These are the key concepts you need to understand to accurately answer the question.

Demand Function
A demand function represents how the quantity of a product demanded by consumers changes with the market price. In our example, the demand for children's museum tickets is illustrated by the function: \[ D(p) = 0.03p^2 - 1.6p + 21 \] Here, \( p \) is the market price of a ticket. The demand function allows businesses to predict how many tickets might be sold at various price points.
  • The quadratic nature of the function implies that changes in price will have varied effects on demand.

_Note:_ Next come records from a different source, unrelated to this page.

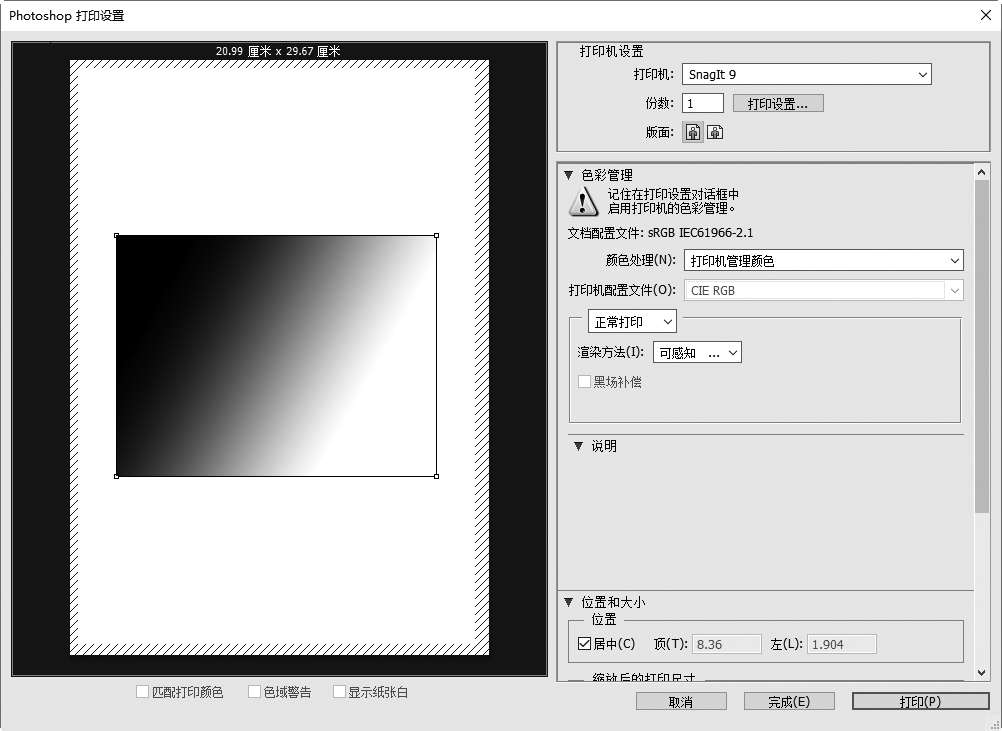The image size is (1002, 731).
Task: Enable 显示纸张白 checkbox
Action: [x=340, y=692]
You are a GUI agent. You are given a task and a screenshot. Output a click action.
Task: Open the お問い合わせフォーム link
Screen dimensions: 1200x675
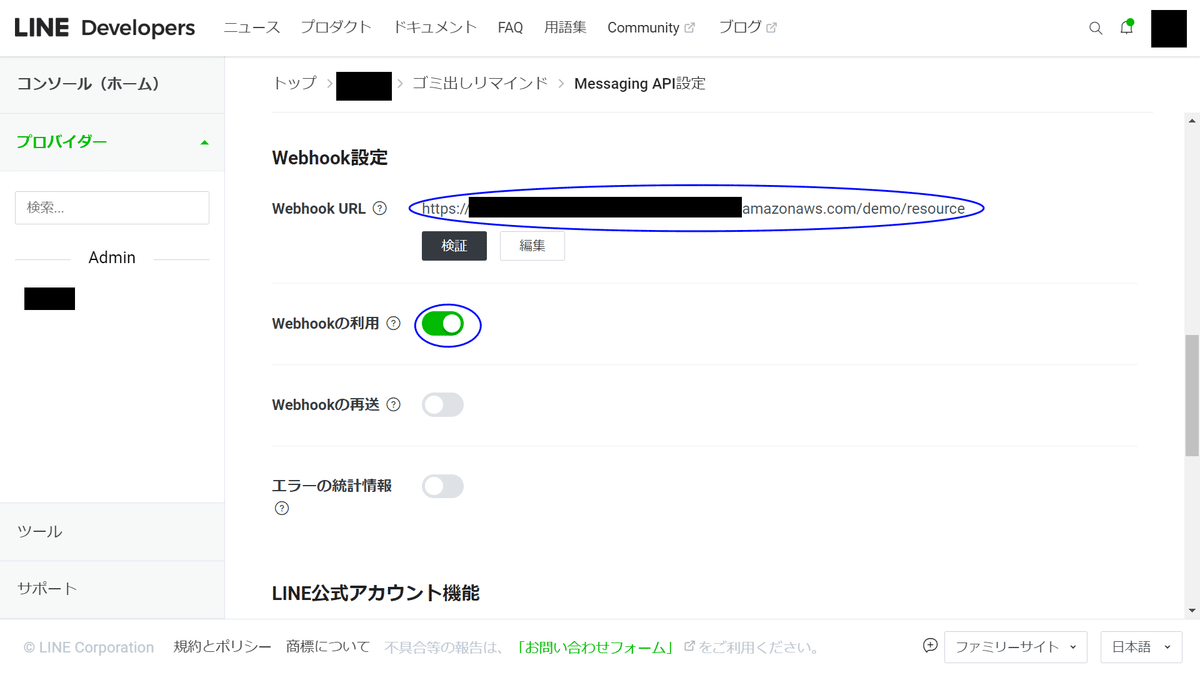click(595, 646)
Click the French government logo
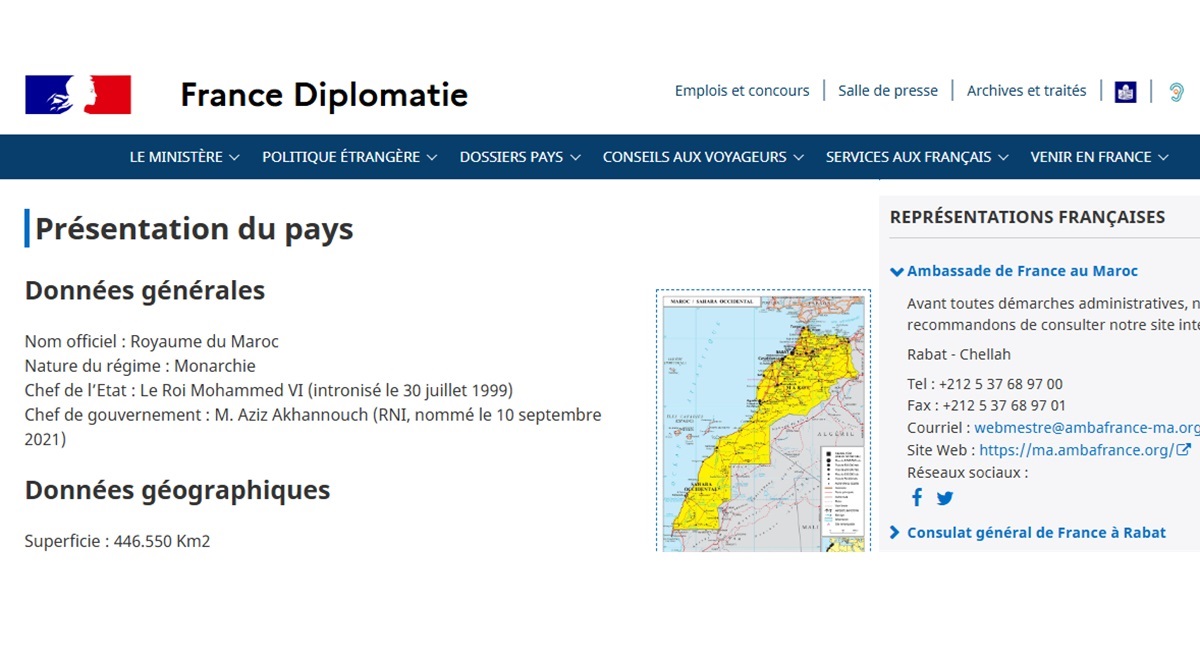1200x658 pixels. click(79, 94)
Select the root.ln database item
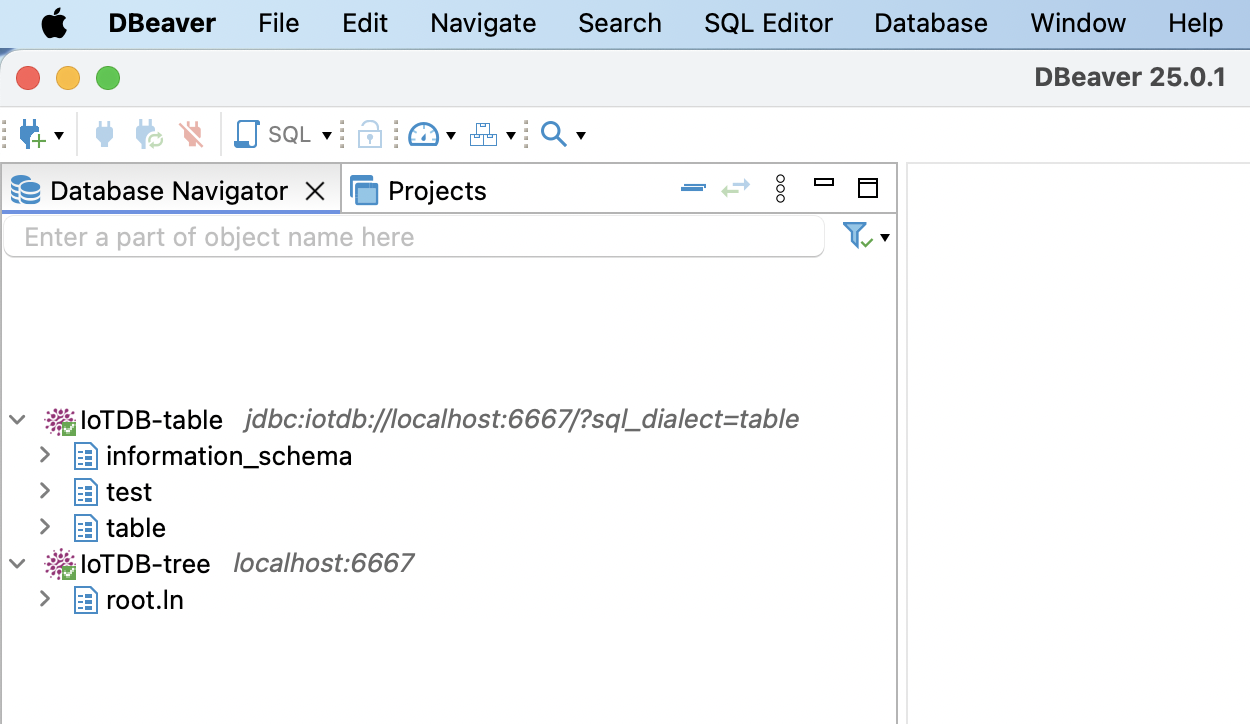1250x724 pixels. (144, 600)
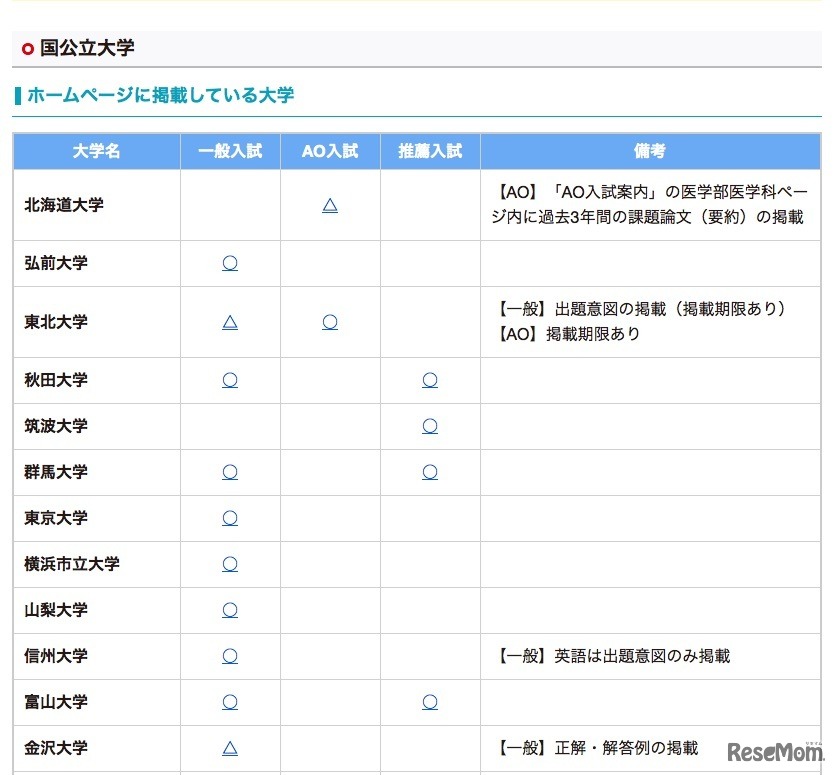Image resolution: width=838 pixels, height=775 pixels.
Task: Open the triangle link for 金沢大学 一般入試
Action: click(230, 748)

This mathematical expression is valuable because it informs us about consumer behavior with respect to price changes, helping in strategic price setting.
Derivative
The derivative of a function shows how one quantity changes in response to a change in another quantity. In this context, the derivative of the demand function \( D'(p) = 0.06p - 1.6 \) tells us how sensitive the demand for tickets is to changes in price.
  • By calculating the derivative, we know the rate of change of demand when the price changes.
  • For instance, at \(p = 15\), \(D'(15) = -0.7\), indicating that with each dollar increase in price, the quantity demanded decreases by 0.7 thousand tickets.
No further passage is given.